Die Schweiz riskiert ihren neutralen Status

Der Völkerrechtswissenschaftler Alfred de Zayas warnt vor einem Nato-Verbindungsbüro in Genf und vor dem Schweizer Kuschelkurs gegenüber der Nato

Der Völkerrechtswissenschaftler Alfred de Zayas befürchtet, dass der „Dreifrontenkrieg der atlantischen Falken mit der Nato in Europa, in Fernost und im Nahen Osten inzwischen auch ehemals neutrale Musterstaaten wie die Schweiz in ihren Weltkrieg“ hineinzieht. Die Schweiz setze ihren neutralen Status ernsthaft aufs Spiel. Ihr „Kuschelkurs“ gegenüber der Nato sei eine ethische und rechtliche Verirrung. In einem Offenen Brief warnt er jetzt den Schweizer Bundesrat davor, in Genf ein Nato-Verbindungsbüro einzurichten, und weist darauf hin, dass die Nato zur „kriminellen Organisation” geworden ist. Das ursprüngliche Verteidigungsbündnis sei verkommen zu einer Organisation für Krieg und Kriegstreiberei, sei eine Bedrohung für die Sicherheit anderer Staaten und habe ihre Verbrechen völlig ungestraft begangen. Bekannt geworden ist das Verbindungsbüro-Vorhaben im April (siehe hier und hier). 

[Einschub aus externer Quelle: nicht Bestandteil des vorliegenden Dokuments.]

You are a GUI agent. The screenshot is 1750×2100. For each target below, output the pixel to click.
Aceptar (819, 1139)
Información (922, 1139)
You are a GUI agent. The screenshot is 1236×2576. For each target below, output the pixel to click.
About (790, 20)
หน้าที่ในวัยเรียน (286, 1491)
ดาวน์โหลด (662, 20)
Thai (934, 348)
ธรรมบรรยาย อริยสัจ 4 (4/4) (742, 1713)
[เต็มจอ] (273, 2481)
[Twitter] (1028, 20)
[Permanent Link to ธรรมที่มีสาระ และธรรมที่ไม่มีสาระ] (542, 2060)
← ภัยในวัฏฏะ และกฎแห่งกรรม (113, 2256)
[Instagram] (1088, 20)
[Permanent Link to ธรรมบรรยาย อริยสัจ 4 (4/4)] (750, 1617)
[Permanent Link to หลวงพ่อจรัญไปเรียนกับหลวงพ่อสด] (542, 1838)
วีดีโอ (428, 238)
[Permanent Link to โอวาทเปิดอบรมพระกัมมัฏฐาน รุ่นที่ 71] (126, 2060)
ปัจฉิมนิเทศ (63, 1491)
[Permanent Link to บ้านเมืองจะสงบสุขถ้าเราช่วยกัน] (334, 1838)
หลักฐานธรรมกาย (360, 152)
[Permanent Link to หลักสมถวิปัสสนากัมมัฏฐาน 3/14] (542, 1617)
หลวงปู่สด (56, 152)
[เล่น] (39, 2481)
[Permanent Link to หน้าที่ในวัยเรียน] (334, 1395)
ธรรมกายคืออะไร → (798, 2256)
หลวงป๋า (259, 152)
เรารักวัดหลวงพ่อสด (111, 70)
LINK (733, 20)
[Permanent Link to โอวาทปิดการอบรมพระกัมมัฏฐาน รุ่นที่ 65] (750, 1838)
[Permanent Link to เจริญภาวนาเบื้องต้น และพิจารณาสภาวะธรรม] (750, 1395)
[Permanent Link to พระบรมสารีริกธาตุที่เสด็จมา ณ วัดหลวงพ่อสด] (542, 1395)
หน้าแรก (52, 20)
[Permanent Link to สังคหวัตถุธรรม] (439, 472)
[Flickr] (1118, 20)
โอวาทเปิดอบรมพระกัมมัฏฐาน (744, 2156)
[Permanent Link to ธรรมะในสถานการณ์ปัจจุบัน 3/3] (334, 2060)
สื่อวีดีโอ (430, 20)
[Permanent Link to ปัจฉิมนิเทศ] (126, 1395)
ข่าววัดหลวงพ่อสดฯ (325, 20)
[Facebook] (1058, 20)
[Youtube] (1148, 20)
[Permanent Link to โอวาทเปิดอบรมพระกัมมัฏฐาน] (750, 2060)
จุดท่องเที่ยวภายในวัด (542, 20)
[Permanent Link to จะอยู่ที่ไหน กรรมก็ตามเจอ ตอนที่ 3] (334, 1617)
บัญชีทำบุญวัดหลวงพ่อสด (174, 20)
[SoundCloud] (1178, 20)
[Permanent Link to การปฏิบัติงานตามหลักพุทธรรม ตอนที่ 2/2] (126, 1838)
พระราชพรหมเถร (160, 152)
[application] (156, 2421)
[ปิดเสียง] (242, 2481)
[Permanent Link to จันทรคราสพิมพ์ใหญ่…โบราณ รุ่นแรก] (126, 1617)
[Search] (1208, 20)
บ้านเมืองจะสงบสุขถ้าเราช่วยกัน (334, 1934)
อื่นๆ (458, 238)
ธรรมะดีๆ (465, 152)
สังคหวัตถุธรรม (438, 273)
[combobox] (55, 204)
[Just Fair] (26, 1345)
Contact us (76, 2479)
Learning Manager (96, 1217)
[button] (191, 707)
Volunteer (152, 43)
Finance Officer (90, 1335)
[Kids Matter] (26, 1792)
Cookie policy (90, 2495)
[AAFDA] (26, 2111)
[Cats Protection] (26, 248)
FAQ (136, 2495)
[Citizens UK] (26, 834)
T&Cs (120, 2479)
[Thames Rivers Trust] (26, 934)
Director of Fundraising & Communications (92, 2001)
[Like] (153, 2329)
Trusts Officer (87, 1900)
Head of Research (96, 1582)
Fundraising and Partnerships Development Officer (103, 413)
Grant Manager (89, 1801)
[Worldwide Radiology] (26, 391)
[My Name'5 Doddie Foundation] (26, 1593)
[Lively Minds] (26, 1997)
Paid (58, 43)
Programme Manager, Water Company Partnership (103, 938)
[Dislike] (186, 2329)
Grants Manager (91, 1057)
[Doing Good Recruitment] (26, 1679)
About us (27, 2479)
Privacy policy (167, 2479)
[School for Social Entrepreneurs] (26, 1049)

Alfred de Zayas ist Juraprofessor an der Genfer Hochschule für

Alfred de Zayas

Diplomatie und diente von 2012 bis 2018 als unabhängiger Uno-Experte für die internationale Ordnung. Er ist Autor von zwölf Büchern, darunter “Building a Just World Order” (2021), „Countering Mainstream Narratives” 2022 und „The Human Rights Industry” (Clarity Press, 2021). Seinen Brief gebe ich hier im Wortlaut wieder. Die Überschrift und die Zwischenüberschriften sind von mir eingefügt.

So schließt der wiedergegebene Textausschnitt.